The speed of evolutionary change in a phenotypic trait is determined by two key components: the amount of additive genetic variance underlying the trait and the strength of selection acting on it. Many studies have shown that both selection and expression of genetic variance may depend on the environmental conditions the population experiences (Husby et al., 2011). It is important to realize that heritability (h²) may change under different environmental conditions either because of changes in additive genetic variance (V_A) or other variance components (e.g., permanent environmental variance (V_PE) or residual variance (V_R). However, changes in V_A are of particular interest because they indicate a change in the “evolvability”, or the potential to respond to selection of a trait. On the other hand, cross-environment genetic correlations have important implications for evolution, that is, a trait measured in two environments can be considered as genetically correlated traits (sensu Via and Lande, 1985).

Here, we evaluated whether HSP70 expression has a genetic basis and whether that expression is affected by the ontogenetic stage and thermal environment in which an insect develops. We used the yellow mealworm beetle Tenebrio molitor (Polyphaga, Tenebrionidae) as our study model, an insect with a complex life-cycle which is a world pest of stored grains and that can be easily captured in field and reared in the laboratory (Worden and Parker, 2001).
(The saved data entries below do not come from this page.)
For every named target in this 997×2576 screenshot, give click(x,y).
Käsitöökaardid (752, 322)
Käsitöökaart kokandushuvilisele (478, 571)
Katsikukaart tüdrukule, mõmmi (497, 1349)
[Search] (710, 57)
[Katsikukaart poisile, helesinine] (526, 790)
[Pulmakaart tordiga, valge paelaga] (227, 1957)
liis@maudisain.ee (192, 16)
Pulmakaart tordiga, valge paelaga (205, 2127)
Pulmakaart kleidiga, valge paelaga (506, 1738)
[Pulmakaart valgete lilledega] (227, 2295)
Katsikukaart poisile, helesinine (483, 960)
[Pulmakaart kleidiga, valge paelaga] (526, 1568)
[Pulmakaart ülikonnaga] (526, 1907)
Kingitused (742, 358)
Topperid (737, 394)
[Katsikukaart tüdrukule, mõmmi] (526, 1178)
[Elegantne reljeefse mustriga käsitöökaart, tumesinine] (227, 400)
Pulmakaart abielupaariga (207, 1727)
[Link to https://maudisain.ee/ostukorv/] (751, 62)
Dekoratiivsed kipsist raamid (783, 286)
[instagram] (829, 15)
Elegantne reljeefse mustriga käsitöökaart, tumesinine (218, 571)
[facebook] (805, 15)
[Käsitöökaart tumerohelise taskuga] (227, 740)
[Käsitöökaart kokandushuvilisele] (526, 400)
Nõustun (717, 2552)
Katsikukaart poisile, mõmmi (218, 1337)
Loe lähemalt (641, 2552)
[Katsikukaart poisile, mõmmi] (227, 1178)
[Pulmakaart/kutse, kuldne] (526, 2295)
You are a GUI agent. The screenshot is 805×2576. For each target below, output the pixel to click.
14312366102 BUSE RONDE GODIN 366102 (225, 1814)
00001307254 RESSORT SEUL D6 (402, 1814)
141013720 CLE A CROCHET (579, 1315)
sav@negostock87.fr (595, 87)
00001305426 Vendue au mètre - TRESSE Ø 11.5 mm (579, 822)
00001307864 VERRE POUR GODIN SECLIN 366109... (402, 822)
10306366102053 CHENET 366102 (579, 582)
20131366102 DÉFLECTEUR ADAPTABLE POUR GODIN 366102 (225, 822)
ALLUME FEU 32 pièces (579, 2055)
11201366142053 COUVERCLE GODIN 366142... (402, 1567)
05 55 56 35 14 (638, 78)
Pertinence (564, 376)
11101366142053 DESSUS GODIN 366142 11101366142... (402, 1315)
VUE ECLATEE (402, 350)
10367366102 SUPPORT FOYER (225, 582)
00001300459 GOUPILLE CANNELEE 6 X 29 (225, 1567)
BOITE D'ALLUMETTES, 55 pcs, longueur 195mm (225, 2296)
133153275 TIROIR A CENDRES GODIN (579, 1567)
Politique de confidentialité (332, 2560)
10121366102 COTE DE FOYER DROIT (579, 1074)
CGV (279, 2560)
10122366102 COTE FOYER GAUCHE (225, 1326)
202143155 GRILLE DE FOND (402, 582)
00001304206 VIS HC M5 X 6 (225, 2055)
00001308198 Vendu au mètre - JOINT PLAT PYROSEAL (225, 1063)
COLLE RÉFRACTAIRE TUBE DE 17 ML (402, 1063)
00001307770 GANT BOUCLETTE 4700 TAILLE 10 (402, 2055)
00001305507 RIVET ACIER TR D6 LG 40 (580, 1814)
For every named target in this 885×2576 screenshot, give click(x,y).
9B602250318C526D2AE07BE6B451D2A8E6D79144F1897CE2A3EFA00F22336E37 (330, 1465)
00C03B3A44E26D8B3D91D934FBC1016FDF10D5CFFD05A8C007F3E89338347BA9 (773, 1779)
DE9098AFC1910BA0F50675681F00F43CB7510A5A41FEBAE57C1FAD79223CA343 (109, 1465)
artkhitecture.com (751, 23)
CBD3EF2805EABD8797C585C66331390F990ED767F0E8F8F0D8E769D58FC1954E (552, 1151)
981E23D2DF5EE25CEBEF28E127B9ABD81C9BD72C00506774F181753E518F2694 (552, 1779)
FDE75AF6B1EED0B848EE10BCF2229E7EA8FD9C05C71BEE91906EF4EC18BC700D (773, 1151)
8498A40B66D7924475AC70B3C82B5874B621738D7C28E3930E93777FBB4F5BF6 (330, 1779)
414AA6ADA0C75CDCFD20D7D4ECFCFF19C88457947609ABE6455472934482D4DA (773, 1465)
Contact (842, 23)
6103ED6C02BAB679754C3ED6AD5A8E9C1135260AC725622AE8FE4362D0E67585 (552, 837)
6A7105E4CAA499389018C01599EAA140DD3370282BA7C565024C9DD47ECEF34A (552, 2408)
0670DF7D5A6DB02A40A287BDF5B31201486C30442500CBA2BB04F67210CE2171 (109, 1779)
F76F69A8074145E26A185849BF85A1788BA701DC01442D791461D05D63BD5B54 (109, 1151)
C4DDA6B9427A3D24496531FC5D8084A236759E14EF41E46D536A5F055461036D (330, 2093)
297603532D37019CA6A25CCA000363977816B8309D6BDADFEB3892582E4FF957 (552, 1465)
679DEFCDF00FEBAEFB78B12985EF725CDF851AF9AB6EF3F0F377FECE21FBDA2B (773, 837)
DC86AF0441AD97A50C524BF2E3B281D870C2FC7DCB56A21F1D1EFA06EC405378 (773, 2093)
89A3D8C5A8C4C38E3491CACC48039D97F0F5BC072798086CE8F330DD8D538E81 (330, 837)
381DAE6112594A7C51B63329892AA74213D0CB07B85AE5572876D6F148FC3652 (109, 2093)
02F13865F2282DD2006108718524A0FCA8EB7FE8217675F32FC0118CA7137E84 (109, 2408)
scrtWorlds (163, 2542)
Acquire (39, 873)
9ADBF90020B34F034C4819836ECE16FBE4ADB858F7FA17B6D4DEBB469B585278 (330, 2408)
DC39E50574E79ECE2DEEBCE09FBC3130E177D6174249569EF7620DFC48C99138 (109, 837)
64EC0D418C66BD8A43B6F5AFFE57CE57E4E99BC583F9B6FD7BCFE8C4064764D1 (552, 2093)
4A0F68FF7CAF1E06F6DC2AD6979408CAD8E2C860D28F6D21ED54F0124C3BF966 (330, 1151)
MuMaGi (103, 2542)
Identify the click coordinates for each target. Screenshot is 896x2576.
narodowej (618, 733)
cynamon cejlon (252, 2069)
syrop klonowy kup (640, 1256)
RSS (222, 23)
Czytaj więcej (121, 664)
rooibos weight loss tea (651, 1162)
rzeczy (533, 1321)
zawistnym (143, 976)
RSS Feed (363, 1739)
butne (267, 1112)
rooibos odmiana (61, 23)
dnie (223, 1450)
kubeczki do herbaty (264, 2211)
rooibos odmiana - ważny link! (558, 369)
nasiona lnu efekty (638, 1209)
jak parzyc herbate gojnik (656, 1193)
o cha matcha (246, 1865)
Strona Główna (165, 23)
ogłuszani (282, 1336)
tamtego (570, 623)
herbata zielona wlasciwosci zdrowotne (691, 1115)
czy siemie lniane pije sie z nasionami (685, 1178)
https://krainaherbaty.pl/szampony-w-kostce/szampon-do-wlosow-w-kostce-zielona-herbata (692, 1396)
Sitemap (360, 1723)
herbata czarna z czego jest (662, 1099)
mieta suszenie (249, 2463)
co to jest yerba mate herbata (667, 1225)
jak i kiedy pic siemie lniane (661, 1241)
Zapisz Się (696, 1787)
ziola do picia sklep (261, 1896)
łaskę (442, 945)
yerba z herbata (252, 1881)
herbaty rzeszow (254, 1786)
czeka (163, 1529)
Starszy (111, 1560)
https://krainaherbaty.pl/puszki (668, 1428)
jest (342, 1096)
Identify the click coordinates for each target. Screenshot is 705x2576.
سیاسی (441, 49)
T. molitor has been used previously in molecular and ecological research (Graham et al., 2000, Drnevich et al., 2000, Vainikka et al., 2006), however, we are not aware of any studies examining the evolutionary potential of physiology or life-history traits in this species. In particular, using a quantitative genetic design we evaluated the following questions. First, what is the heritability of HSP70 under different thermal environments and ontogenetic stages? As stress conditions increase the phenotypic differences between genotypes (Hoffman and Merilä, 1999), we should observe an increase of additive genetic variance (and of heritability) under such conditions. Second, we evaluated the potential evolutionary response of HSP70 expression across environments and ontogenetic stages by estimating the cross environment genetic correlation. As the magnitude of this correlation reflects the extent to which the same genes control HSP70 expression, we predict a positive association in each environment and ontogenetic stage.